User login |
Greek stemmer classAfter heavy googling I found a greek stemmer which is the product of the Master Thesis of Georgios Ntais at Royal Institute of Technology [KTH] (Stockholm, Sweden) supervised by assoc. professor Hercules Dalianis. The stemmer is implemented in javascript and you can find it online here. You can download the php port, published under GNU license. You can check out the first demo page. It is a php4 compatible class. The usage is really simple just create an instance of the class and call stem_word method. The input for stem_word must be in upper case. require("GreekStemmer.class.php"); $st = new GreekStemmer(); echo $st->stem_word('????????'); I hope the companion class is (i hope) stable. Greek_text class contains some helpful static methods for handling greek text:
More detailed documentation is coming soon... Links |
So I believe the system
So I believe the system takes as input a word and removes its inflexional suffix according to a rule based algorithm and then the algorithm follows the known Porter algorithm for the English language and it is developed according to the grammatical rules of the Modern Greek language?
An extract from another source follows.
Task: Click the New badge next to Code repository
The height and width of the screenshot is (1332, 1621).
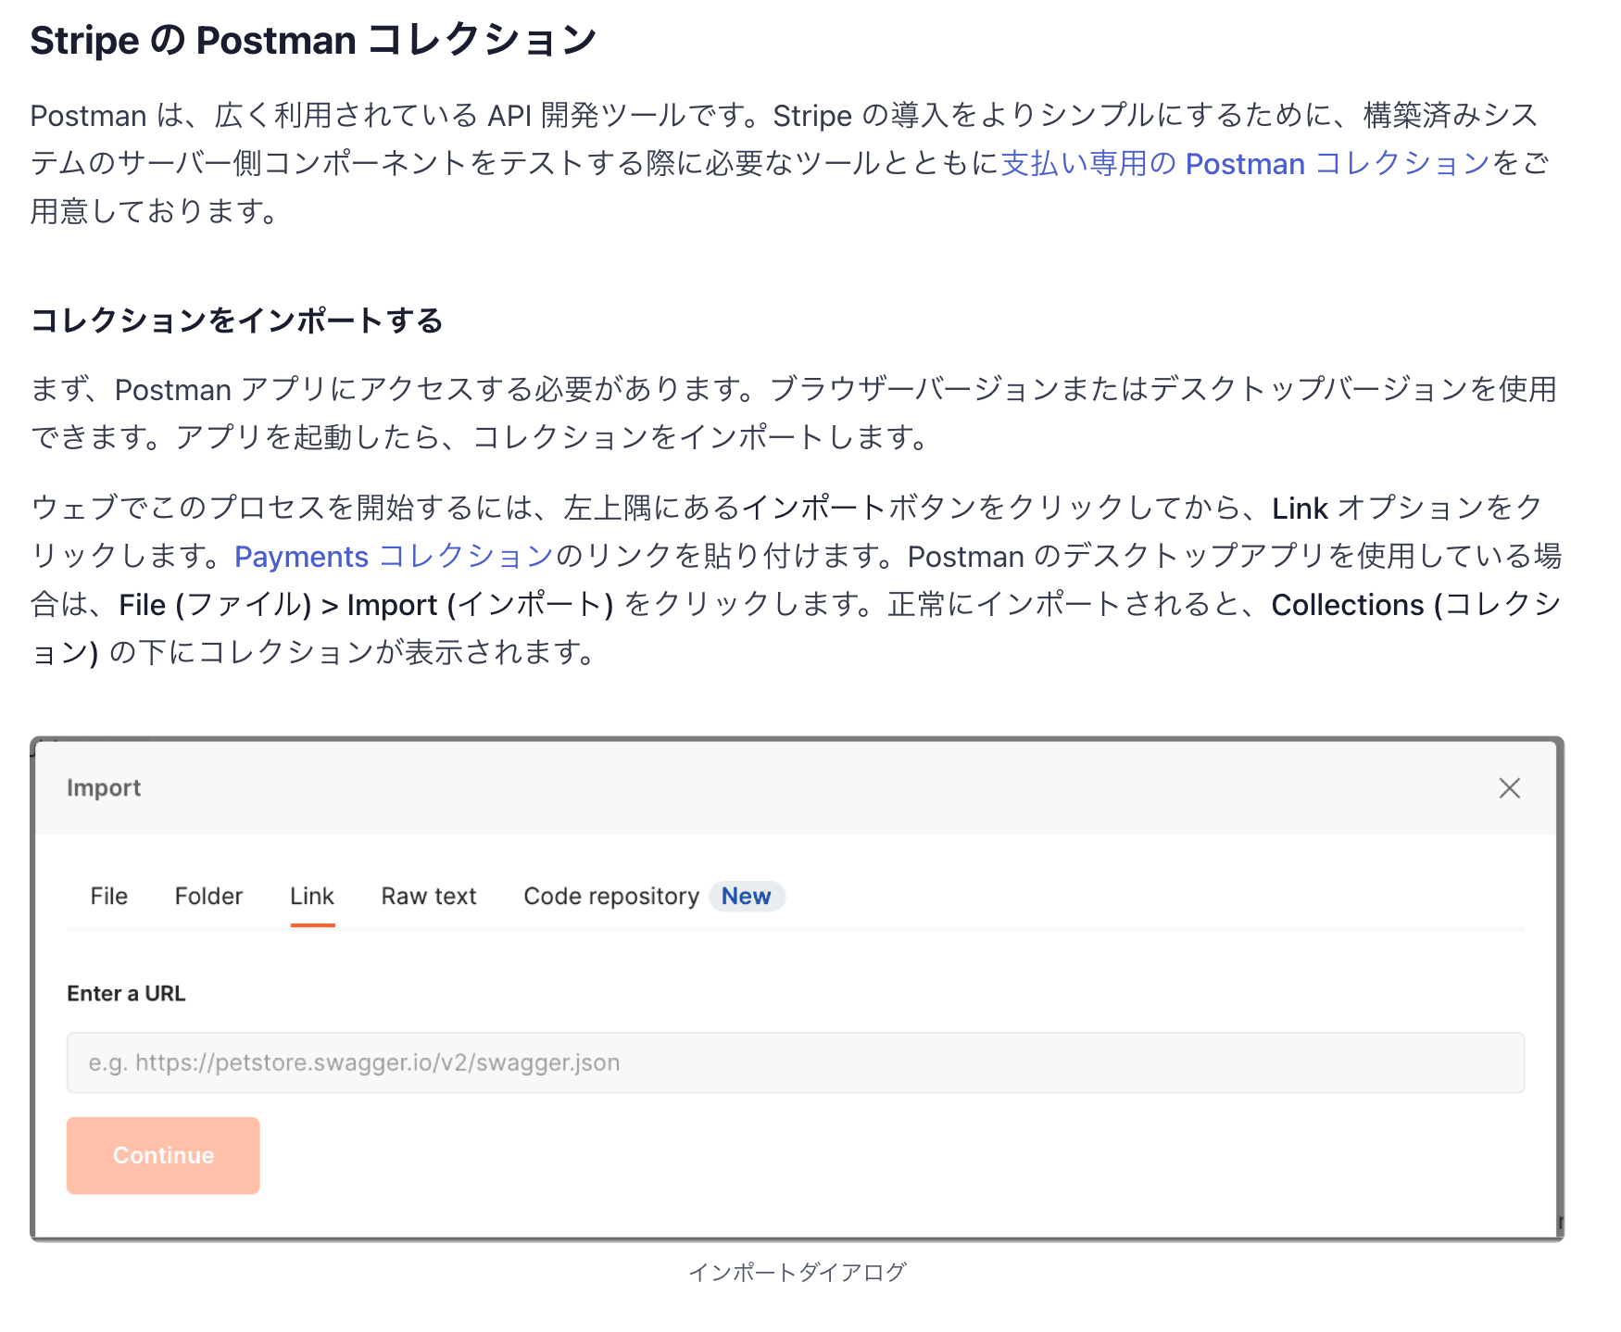Action: pos(747,896)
Am I understanding this correctly?
A. D Singleton - adrikl[@]gmail.com
Language Translator - Millionaire Mind Book Europe
true Panos Kyriakakis Owner
true
Panos Kyriakakis
Owner of Salix.gr
Larissa, Greece
Nicely done, while it has
EDIT: changed to greeklish because greek is not supported (turns to ??????)
Nicely done, while it has some flaws, for the most part it works well.
What would be the correct stem for these though? Shouldn't they both be the same?
cheking diminutives TEMAXIO -> step 6-2 TEMAXI
cheking diminutives TEMAXIA -> step 3 TEMAX
Also, there is a bug in step 4, the regex is:
$re = '/'.$v.'$/';but $v doesn't exist, maybe it should be
$re = '/'.$this->v.'$/';Because otherwise the conditional will always match, however in that case the following doesn't stem properly:
APSENIKOS -> ARSENIK
APSENIKA -> ARSEN
Finally - It would be better to convert this to snowball (http://snowball.tartarus.org/) rather than use regexs all over the place. Also a good suite of tests is quite necessary.
splitWords function a
splitWords function a replacement for php's str_word_count function that works with any locale setting (that one holds me
congstar prepaid
Greek stemmer and Lucene
@basos I would be very interested in any adaptations of a greek stemmer to be used with Lucene, could you publish your code?
I am happy!
I am so happy, first time that happens to me :D
Someone take a code from here, improve it and share it back here with us.
Baso, could you give us a geolocation information about you?
This class is the result of the work of greeks not just in greece ;)
Best Regards
Panos Kyriakakis
Owner of Salix.gr
Larissa, Greece
Much appreciation for this
Much appreciation for this article. Very riveting and accurately composed blog post. I will return in the near future.
nikon d3s
The usage is really simple
The usage is really simple just create an instance of the class and call stem_word method.
Excessive Sweating()How to Stop Excessive Sweating
New version
Hello,
i want to say that you did a nice work, it is very important to find out the port of greek stemmer for PHP.
I modified it a little to use the PHP5 OO model, since PHP4 is considered ancient already,
and to use utf8 encoding. It is very important especially for greek users to use and promote unicode (utf8) in all levels of applicatio development. You change the code once and it will play on all machines.
Also i corrected some minor errors, and optimized a little removing unneeded double calls to preg_match.
I sent the code thru the contact form to avoid overfilling this post.
My purpose for this code is to be used in a search engine. So, this piece of code is easily intergrated into the Zend port of the infamous Lucene search engine (initialy implemented for Java). It is a good PHP search engine implemted in a very modular way, that can be integrated to various projects. The adoption of the greek stemmer there was fairly straightforward.
I have some small classes for this to work, if you are interested also i can sent them.
basos
Thanks for the Tip
I appreciate your sharing this piece of information. I'm from Ikaria. It's unfortunate that we have to resort to third parties to provide Greek FTS. Isn't there like 50 languages already supported? Is Greek really that far down the line?